Making IVRs Sound More Natural: “Adapt-to-Me”


Innovating-with-IVRInteractive Voice Response systems attempt something magical: mimic how humans speak with each other. Since we use language every hour of every day, it is part of our identities, our culture, ourselves. When we hear something that doesn’t conform to what we expect language to sound, it immediately catches our attention, distracts us, slows down the conversation. That’s the case when we hear a funny accent, a particularly charming voice, or someone making pauses where we don’t expect them. And it is the case with IVR systems, as technology is still far away from accurately simulating a human being – which shouldn’t even be necessary to get a task done! Furthermore, IVR makers want to refrain from making their callers believe they are talking to a human, as that is a recipe for frustration when the counterpart turns out to be a script, tailored to a particular self-service task and nothing more. However, there are things that can be done to make an IVR sound less robotic, and more in tune with how “I” as the caller speak. In short: you can make the IVR adapt to me.

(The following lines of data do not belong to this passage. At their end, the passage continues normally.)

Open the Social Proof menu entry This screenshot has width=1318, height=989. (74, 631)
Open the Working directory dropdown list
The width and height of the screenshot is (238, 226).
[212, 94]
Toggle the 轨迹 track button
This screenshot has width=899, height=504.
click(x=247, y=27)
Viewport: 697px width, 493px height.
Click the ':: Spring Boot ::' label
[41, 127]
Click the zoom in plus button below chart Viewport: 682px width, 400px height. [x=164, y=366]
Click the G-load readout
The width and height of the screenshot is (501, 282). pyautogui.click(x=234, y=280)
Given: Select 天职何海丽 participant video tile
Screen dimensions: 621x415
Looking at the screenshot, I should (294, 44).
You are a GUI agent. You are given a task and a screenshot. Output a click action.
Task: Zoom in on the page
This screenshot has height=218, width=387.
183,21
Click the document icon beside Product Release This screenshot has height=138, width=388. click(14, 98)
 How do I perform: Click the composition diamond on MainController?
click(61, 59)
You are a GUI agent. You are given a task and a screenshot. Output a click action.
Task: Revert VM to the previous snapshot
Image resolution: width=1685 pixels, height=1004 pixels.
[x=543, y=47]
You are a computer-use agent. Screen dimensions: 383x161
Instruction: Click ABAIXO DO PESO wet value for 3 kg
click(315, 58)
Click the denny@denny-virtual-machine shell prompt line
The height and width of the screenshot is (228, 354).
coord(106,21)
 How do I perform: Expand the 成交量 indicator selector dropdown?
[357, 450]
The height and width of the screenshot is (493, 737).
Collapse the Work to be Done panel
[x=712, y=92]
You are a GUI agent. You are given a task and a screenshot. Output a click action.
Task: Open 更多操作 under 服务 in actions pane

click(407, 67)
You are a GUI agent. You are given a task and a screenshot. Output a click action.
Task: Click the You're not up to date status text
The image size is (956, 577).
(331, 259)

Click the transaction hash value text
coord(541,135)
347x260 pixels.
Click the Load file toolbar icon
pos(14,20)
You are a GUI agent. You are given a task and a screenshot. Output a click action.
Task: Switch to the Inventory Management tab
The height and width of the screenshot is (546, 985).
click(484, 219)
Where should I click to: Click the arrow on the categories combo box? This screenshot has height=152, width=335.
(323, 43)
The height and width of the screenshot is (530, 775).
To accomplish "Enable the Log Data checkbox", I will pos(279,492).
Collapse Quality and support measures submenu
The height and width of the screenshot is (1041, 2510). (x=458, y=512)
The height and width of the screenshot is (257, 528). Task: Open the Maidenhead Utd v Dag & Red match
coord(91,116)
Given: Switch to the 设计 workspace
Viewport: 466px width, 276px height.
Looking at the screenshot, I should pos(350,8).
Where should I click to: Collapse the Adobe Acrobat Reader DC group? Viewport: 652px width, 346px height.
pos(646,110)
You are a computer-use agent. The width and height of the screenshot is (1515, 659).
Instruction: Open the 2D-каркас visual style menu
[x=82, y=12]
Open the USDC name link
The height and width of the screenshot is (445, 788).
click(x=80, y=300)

“Adapt-to-me” is a collection of techniques in Aspect CXP that improves the way your IVR sounds:

Adapt to Preferences: Let me pick the language, let me chose whether I want to interact via speech or DTMF touch-tone, etc.

Aspect CXP offers the Layer concept, which was explained in the previous post of this series: Making IVRs Act More Natural: Personalizing Your IVR through CRM Integration and Dynamic Menus. Using layers, the same application logic can be presented in different ways according to runtime decisions or customer preferences such as language, input mode, the “persona” the caller prefers (e.g. male vs. female voice), and more.

Adapt to Style: Mimic my way of speaking numbers, or using the words/synonyms I use vs. the company’s techno-speak.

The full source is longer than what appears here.